You can also control inbound and outbound traffic by using Amazon VPC’s Security Group and Network Access Control Lists (ACLs) to limit access to only certain specific services and to protect both containers and services from external attacks.

Once services are created, you will be able to see in the AWS console how the components that make up the cluster behave and to check if all components are up and running.

Once you have the cluster with its respective services and task definitions, you will be able to generate a load balancer to distribute the incoming traffic that gets to services.

What is a load balancer? A load balancer is a service that provides automatic load balancing for applications. It allows you to automatically distribute incoming load across multiple servers or instances, thus increasing application availability and scalability.

AWS offers two types of load balancers:

Application Load Balancer (ALB): A load balancer that works with application loads and that operates at layer 7, which is to say that it focuses on the application level and more specifically on load distribution depending on criteria such as URLs or HTTP headers.

Network Load Balancer (NLB): A load balancer that operates at layer 4, which focuses on load distribution based on network protocol criteria, such as IP addresses and ports.

Load balancers can be used to distribute incoming load across multiple EC2 instances, and they can also be used to balance the load between containers. Load balancers can run on Amazon ECS or on a Kubernetes cluster.

In addition, a load balancer can have other features such as:

SSL Offloading
Health Checks
Sticky Sessions

With the load balancer, you can improve the availability and scalability of applications by automatically distributing the load among several servers or instances. This enables you to have only one access point and to use listeners to route traffic.
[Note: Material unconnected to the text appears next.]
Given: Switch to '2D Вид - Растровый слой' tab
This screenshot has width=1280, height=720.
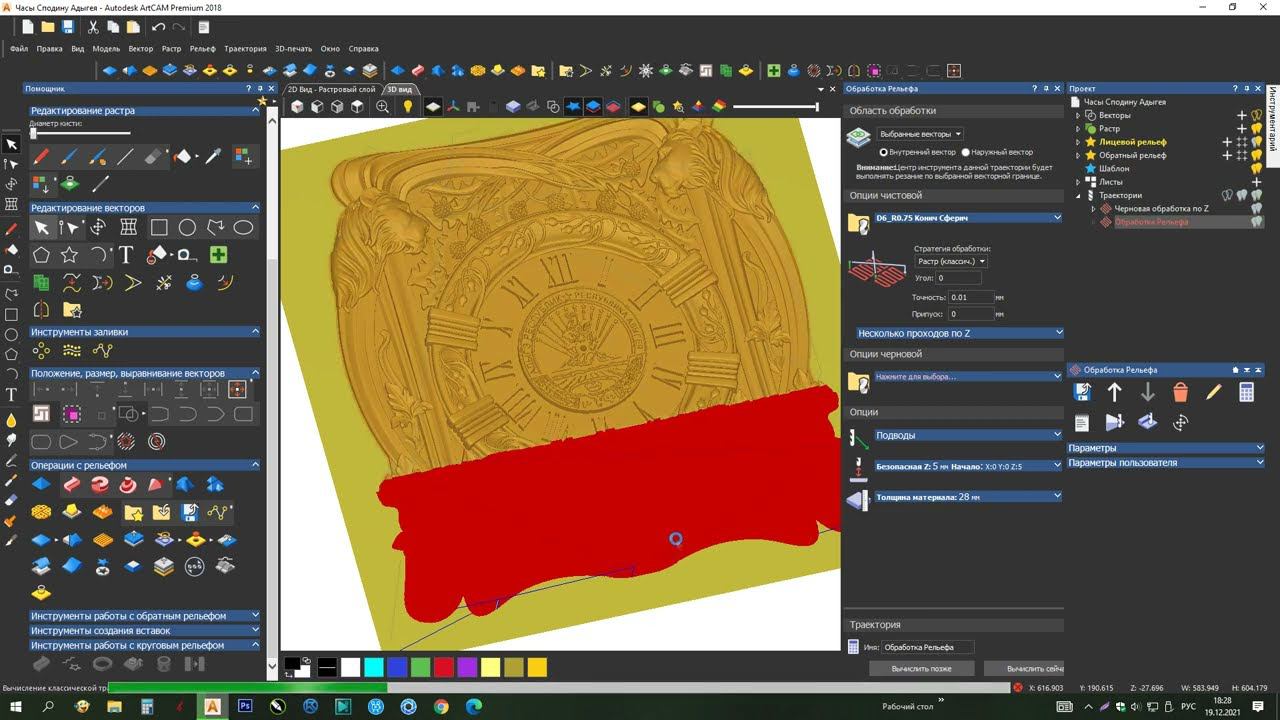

Now, what is a listener? In a load balancer, listeners are rules that are configured to control how incoming traffic to the load balancer is handled. Each listener is configured with a specific network protocol and port and is used to receive and handle incoming requests that get to that protocol and port.

In the case of the Application Load Balancer (ALB), listeners focus on the application layer, and they can be configured with rules based on URLs or HTTP headers to redirect incoming traffic towards different task groups or servers.

In the case of the Network Load Balancer (NLB), listeners focus on the network layer, and they can be configured with rules based on network protocols such as TCP or UDP and with the corresponding port to redirect traffic towards different task groups or servers.

For each listener, we can configure one or more rules, which are used to determine to which group of tasks the incoming traffic will be sent. These rules can be based on different criteria, such as URLs or HTTP headers, or IP addresses and ports.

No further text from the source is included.